Determination of binding conformations of drugs to human serum albumin by transferred nuclear overhauser effect measurements and conformational analyses using high-temperature molecular dynamics calculations.

ABSTRACT

The binding conformations of oxyphenbutazone (OXY), Nepsilon-dansyl-L-lysine (DNS-LYS), and furosemide (FU) to human serum albumin (HSA) have been investigated by molecular dynamics (MD) calculations and transferred nuclear Overhauser effect (TRNOE) measurements. We have combined distance information obtained from the Conformational Analyzer with Molecular Dynamics And Sampling (CAMDAS) calculation and experimental NOE spectroscopy measurements to determine a "binding conformation" for each drug which binds to site I of HSA. For OXY, only one conformer (conf9) among the conformer set generated by MD calculation satisfied the distance restraint conditions obtained from TRNOE measurements. For DNS-LYS and FU, 17 and 5 conformers satisfied distance restraint conditions, respectively. The structure of conf9 of OXY was taken as a "template" to choose binding conformers for DNS-LYS and FU. By fitting the "template" to the 17 conformers of DNS-LYS and 5 conformers of FU, we could efficiently obtain one binding conformer for DNS-LYS (conf144) and FU (conf26).

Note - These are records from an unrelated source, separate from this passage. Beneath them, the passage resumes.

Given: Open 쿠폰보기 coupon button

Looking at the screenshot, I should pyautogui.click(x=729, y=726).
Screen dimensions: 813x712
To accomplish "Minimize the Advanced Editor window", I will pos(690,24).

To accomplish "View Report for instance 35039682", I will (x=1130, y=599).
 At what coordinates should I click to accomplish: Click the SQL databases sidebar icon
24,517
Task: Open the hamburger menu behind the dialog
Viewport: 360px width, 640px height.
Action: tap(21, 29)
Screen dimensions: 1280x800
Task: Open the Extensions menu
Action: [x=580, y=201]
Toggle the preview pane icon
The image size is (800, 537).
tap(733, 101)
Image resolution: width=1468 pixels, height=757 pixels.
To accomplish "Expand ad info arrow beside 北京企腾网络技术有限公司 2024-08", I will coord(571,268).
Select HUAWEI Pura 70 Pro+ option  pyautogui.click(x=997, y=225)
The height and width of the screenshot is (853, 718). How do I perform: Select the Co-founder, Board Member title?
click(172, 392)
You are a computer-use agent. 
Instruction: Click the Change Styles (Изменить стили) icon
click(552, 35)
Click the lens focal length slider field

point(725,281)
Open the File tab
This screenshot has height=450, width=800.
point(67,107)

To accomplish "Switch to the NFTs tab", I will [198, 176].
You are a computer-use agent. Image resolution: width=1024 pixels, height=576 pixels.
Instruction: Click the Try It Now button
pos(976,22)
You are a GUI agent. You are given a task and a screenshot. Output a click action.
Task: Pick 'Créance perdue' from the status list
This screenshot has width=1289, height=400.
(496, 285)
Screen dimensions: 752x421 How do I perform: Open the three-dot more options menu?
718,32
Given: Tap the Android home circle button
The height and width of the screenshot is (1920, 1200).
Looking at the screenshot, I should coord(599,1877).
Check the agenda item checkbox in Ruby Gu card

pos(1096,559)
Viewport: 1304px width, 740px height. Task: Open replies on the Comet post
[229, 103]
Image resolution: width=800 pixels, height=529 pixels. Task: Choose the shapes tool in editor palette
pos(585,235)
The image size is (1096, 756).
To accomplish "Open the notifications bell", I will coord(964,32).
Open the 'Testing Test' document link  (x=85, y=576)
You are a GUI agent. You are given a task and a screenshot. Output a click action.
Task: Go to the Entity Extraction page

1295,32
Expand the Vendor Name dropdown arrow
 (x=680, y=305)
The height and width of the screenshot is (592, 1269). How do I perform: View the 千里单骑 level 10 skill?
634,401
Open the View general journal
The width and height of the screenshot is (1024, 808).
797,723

It is suggested from the feature of the binding conformation that the three-dimensional location of a hydrophobic aromatic ring, alkyl chain, and electronegative functional group is important for binding to site I of HSA. This method, which combines MD calculations and NOE information, is thought to be effective for determining the binding conformation of drugs to HSA.